**** GIVEN TEXT

Canada Elections ActGovernment Orders

12:25 p.m.

The Acting Speaker (Ms. Bakopanos)

The recorded division on the motion stands deferred until Tuesday.

Marine Liability ActGovernment Orders

12:25 p.m.

Beaches—East York Ontario

Liberal

Maria Minna Liberalfor the Minister of Transport

moved that Bill S-2, an act respecting marine liability, and to validate certain bylaws and regulations, be read the second time and referred to a committee.

Marine Liability ActGovernment Orders

12:25 p.m.

Liberal

Ovid Jackson Liberal Bruce—Grey—Owen Sound, ON

Madam Speaker, it is my pleasure to rise and speak to Bill S-2, the marine liability act. It is the reincarnation of Bill S-17 which died on the order paper during the last session of parliament.

The bill introduces for the first time Canadian legislation regarding shipowners' liability for the carriage of passengers and new rules for the apportionment of liability in maritime law. At the same time, it will consolidate existing marine liability regimes, which are currently scattered throughout various statutes, into a single statute.

This important Canadian legislation will modernize the Canada Shipping Act to make sure it concur with the legislation. Some 40 million Canadians travel by sea. There are various oil spillages. Liabilities have resulted all around the world, in Europe, in Canada and in Greece. The act will consolidate and make shipowners responsible. It will take away the fact that in the fine print on tickets and so on they can exempt themselves from looking after their liabilities to Canadians.

********

= WHAT YOU SHOULD DO =
Answer these questions using the parliamentary transcript above:
1. Until what day does the recorded division on the motion stand deferred?
2. Bill S-2 is called the reincarnation of which earlier bill?
3. How many Canadians does the speaker say travel by sea?

**** DATA SECTION

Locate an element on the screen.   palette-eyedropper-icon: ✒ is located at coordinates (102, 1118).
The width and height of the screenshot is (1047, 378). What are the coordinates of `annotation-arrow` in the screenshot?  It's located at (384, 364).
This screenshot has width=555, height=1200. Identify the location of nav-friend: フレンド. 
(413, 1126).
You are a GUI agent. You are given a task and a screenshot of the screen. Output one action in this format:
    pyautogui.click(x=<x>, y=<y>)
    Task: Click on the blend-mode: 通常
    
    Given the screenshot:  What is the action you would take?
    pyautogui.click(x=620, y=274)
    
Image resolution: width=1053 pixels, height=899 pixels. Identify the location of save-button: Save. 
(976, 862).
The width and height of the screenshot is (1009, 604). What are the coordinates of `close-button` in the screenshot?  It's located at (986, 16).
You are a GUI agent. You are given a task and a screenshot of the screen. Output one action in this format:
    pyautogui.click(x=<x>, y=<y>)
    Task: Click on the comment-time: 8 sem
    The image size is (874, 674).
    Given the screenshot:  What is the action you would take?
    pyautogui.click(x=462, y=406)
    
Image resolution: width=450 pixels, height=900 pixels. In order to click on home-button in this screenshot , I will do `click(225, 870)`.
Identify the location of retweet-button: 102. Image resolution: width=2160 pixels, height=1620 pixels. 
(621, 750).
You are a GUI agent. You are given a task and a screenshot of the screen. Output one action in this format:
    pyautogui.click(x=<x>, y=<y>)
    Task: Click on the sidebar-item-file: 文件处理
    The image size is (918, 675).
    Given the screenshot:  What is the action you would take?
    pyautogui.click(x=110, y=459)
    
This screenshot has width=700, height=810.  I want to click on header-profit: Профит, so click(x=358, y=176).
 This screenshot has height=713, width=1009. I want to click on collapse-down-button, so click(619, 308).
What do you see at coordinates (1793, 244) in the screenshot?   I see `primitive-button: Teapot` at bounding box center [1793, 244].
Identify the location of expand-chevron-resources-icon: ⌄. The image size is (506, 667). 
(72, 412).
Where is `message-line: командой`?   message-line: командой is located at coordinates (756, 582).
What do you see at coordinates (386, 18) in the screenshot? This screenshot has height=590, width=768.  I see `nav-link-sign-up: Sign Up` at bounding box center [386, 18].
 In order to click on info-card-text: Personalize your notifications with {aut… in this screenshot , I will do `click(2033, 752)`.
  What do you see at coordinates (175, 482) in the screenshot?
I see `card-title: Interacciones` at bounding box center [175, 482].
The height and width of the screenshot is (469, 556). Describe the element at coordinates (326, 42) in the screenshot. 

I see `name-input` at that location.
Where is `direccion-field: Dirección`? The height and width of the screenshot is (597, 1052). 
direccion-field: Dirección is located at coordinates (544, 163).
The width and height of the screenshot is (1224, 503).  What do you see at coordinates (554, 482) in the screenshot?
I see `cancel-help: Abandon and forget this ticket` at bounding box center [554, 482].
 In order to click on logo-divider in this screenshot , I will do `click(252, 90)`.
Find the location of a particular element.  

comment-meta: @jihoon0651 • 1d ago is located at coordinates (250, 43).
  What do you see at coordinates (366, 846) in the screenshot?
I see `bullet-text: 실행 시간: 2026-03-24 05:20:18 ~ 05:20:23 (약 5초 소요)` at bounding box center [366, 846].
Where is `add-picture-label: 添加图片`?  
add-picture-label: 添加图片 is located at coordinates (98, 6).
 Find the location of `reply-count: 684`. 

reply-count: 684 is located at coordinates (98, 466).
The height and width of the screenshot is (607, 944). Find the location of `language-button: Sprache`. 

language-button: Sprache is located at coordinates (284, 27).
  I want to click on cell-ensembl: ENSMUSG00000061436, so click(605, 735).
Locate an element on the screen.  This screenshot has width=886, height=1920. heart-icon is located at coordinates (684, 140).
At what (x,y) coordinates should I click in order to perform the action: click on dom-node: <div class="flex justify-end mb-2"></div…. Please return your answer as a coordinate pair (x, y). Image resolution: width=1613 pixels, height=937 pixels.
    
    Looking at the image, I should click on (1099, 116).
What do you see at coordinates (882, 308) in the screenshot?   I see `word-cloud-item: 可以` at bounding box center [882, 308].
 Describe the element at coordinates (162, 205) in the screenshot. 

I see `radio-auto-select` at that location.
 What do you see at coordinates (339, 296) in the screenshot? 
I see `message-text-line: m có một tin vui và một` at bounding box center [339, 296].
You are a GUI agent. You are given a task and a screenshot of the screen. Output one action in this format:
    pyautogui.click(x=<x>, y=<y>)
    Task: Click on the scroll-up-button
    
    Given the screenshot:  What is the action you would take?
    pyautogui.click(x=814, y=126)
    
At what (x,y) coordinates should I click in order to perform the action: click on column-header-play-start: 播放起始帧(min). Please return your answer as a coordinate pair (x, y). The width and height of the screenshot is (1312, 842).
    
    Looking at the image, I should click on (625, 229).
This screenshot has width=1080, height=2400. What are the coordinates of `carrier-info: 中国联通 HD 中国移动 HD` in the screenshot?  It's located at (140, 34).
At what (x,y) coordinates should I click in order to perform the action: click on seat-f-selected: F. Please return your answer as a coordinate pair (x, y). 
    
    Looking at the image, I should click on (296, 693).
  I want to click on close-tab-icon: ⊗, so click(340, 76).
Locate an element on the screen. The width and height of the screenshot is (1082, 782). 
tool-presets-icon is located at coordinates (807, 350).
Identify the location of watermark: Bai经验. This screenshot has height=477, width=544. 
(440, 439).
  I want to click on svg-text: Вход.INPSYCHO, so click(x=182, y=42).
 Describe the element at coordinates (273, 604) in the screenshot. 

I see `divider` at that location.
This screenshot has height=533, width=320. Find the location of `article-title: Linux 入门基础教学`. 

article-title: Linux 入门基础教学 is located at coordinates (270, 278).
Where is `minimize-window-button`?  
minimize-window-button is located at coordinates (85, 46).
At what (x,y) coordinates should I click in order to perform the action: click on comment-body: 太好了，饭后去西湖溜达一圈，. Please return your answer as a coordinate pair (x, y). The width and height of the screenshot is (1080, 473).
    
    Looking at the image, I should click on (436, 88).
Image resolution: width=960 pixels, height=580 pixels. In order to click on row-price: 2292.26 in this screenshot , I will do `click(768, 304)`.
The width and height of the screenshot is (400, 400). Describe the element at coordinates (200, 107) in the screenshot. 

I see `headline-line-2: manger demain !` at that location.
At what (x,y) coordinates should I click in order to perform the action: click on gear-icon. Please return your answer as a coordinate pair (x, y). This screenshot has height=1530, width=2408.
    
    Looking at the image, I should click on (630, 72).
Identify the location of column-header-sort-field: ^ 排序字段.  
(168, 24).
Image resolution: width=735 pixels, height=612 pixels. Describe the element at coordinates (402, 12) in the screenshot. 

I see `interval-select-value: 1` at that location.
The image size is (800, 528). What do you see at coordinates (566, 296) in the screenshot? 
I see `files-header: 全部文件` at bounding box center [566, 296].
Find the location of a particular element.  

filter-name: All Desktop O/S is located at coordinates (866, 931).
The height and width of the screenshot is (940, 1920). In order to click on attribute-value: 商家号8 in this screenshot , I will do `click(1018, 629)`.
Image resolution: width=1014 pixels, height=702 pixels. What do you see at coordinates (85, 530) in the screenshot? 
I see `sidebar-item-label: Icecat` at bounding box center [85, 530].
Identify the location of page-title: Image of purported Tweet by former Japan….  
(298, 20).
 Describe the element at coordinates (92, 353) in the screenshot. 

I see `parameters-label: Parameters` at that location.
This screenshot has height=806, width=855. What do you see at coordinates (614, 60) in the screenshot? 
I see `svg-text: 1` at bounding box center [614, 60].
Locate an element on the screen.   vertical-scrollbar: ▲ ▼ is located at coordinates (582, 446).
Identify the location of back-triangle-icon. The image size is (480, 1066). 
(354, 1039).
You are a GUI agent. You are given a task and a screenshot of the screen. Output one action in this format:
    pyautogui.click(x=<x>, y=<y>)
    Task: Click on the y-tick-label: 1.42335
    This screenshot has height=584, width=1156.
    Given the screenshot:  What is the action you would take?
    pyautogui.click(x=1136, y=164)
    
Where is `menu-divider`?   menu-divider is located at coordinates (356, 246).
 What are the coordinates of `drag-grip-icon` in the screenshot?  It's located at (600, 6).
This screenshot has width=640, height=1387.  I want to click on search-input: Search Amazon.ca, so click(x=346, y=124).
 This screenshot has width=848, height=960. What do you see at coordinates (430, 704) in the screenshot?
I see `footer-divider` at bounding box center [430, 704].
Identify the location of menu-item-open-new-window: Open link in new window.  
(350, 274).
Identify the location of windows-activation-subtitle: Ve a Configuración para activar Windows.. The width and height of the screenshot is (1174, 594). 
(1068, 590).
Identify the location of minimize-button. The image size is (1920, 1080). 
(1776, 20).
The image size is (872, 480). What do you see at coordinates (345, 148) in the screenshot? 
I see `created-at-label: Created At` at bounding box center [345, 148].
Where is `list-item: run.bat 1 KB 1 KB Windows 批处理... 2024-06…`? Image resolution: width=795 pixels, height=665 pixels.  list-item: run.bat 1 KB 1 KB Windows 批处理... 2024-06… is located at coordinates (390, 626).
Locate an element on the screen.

********

= FINISHED TASK =
1. Tuesday
2. Bill S-17
3. Some 40 million